** begin Quoted passage **

# A few pics from this year



## pitbull (Jul 26, 2012)

We have had a good year so far. Caught alot of hogs for the ratio of trips. Thought id share a couple pics....maybe some others would also to help wake this place up! Dang its dead in the ole hoggn forum.


----------



## bubba j (Jul 28, 2012)

hey nice pigs. look like your on a roll.


----------



## pitbull (Jul 28, 2012)

Wish I could go every day


----------



## mscampbell45 (Jul 29, 2012)

*team snatch pics*

Me too bro!Me too.


----------



## pitbull (Jul 29, 2012)

One day ill have my own couple thousand acres to hunt on in my back yard....I hope anyway. Not only do I barely get to hunt I spend 5 hours driving there and from when I do.....


----------



## Fortner (Aug 1, 2012)

Looking good Nick, keep on


----------



## southerngreenscape (Aug 2, 2012)

Good Times!!!!


----------



## deadend (Aug 2, 2012)

I hope you framed the b&w of you and hunter.


----------



## pitbull (Aug 4, 2012)

That's a good pic.


----------



## Vmarsh (Aug 4, 2012)

pitbull said:


> We have had a good year so far. Caught alot of hogs for the ratio of trips. Thought id share a couple pics....maybe some others would also to help wake this place up! Dang its dead in the ole hoggn forum.



like a well oiled machine! 

when we goin...


----------



## Florida Curdog (Aug 5, 2012)

Good hogs


----------



## Razor Blade (Aug 24, 2012)

Thats some cool pics . Congrats on all the hogs.


----------



## pitbull (Aug 24, 2012)

Got 3 of them hogs at Fortner taxidermy. Getting shoulder mounts and 2 of the skulls dipped in camo.


----------



## Fortner (Aug 26, 2012)

When do I get a Team snatch pack shirt? I mean my bro has one, what's up with that??


----------



## southerngreenscape (Aug 28, 2012)

you got to come on with us hunting and we will hook you up I am looking forward to that mount this is mike


----------



## Fortner (Aug 28, 2012)

southerngreenscape said:


> you got to come on with us hunting and we will hook you up I am looking forward to that mount this is mike


Yessir, looking forward to getting it to you!


----------



## Grover Willis (Sep 9, 2012)

I just think hunting poor little pigs that are minding their own business with them fighting dogs is cruel and unnecessary. bunch of rednecks!

** end Quoted passage **

> **Problem 1**
Could you copy out the records word for word, from the line containing "This screenshot has width=636, height=369." through the end of the records?

** begin Data supplied **

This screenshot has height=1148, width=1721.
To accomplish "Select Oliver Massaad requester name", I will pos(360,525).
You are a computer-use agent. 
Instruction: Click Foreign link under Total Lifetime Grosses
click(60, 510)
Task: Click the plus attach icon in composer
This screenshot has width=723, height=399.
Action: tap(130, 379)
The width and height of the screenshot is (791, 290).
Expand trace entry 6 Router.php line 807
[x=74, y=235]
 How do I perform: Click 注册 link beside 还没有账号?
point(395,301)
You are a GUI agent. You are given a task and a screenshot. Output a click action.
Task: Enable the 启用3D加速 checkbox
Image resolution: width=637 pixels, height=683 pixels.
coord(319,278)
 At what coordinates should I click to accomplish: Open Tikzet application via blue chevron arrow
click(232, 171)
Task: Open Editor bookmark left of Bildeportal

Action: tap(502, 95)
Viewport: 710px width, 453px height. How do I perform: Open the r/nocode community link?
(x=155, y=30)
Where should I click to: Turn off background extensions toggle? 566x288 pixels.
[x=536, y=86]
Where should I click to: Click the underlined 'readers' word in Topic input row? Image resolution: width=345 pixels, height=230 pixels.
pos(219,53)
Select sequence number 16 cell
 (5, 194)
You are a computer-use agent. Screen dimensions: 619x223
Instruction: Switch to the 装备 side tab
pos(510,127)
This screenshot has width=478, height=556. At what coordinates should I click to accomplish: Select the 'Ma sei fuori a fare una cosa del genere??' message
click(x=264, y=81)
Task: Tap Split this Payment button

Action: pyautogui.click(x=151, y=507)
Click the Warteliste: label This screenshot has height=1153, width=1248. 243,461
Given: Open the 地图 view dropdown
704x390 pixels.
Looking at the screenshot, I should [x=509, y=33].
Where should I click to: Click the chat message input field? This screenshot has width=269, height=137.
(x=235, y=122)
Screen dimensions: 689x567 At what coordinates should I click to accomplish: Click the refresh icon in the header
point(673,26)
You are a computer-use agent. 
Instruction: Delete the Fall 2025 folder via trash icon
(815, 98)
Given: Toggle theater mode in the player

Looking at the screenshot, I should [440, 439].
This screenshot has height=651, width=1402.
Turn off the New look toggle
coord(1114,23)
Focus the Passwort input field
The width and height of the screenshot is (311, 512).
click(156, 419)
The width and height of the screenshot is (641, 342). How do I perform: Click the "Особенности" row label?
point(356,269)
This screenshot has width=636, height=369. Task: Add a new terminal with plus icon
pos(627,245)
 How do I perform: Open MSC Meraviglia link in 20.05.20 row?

** end Data supplied **

> **Problem 2**
In the hog hunting forum thread, what is being done to two of the skulls at Fortner taxidermy?

> **Correct result 1**
This screenshot has width=636, height=369. Task: Add a new terminal with plus icon
pos(627,245)
 How do I perform: Open MSC Meraviglia link in 20.05.20 row?

> **Correct result 2**
They are being dipped in camo.